• Record extracts:
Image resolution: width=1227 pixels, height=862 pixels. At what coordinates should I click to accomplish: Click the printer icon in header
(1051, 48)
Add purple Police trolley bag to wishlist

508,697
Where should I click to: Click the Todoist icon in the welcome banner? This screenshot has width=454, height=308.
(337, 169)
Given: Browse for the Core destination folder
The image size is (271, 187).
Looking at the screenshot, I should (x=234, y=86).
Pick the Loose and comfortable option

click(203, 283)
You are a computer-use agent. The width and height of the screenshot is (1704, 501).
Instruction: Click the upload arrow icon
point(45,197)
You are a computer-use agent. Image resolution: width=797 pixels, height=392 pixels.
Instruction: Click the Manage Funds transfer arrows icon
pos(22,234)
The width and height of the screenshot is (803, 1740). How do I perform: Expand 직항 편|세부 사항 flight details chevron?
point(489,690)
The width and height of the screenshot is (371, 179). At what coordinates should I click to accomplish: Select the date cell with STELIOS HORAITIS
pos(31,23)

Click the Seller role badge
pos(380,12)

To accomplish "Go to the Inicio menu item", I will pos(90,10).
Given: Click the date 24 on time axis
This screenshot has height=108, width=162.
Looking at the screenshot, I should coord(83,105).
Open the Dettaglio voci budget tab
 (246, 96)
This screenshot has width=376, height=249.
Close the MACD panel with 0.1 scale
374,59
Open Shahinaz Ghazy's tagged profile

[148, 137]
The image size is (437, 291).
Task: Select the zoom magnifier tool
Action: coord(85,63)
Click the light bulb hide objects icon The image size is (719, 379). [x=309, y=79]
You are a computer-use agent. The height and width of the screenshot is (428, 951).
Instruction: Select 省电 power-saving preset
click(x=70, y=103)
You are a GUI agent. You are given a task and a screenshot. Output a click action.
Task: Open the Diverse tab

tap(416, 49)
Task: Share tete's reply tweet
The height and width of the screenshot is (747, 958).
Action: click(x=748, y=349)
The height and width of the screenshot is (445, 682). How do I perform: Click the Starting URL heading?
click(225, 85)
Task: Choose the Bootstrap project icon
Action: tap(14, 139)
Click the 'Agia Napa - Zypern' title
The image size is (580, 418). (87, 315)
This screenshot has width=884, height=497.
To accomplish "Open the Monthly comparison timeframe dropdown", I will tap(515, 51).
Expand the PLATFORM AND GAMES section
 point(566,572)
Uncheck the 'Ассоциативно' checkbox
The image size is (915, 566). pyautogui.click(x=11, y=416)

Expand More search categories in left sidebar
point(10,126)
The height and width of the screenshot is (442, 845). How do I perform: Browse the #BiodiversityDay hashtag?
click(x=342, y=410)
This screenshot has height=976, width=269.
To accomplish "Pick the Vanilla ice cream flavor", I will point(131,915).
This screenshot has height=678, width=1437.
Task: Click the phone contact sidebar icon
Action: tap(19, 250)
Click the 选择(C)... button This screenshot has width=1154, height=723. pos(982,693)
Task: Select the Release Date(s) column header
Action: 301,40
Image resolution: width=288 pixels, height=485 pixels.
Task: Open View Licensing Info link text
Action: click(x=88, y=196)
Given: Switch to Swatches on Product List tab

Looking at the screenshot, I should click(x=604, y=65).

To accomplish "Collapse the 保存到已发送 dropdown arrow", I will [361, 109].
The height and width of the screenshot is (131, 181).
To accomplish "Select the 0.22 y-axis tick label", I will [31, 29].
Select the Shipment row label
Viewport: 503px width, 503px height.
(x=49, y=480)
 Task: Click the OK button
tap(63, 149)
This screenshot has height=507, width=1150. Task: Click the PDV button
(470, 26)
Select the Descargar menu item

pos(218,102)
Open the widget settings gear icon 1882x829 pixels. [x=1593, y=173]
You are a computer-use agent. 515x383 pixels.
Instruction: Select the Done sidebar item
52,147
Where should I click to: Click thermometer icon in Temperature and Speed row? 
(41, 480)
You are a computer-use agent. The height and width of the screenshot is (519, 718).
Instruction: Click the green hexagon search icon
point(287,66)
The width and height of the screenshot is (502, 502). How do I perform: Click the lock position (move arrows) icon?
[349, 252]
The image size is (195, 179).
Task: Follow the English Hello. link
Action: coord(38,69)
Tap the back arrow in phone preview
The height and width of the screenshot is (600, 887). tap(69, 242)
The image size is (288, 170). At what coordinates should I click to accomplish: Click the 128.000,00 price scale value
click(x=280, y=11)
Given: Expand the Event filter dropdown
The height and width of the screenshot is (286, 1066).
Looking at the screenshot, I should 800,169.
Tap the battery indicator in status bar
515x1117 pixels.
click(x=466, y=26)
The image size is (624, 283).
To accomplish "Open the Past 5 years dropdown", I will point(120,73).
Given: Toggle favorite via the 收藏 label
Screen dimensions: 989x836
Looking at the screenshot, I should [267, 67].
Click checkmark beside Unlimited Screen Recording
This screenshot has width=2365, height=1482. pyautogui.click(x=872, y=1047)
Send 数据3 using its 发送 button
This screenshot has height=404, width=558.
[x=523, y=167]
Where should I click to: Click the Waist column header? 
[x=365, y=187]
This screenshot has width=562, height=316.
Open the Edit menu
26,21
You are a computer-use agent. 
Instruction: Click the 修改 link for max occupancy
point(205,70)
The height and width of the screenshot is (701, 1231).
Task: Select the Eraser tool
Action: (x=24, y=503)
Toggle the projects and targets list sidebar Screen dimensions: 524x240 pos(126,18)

• Exercise aim: Look over the records above and copy each line that includes the string "axis".

• Exercise answer:
Given: Click the date 24 on time axis
To accomplish "Select the 0.22 y-axis tick label", I will [31, 29].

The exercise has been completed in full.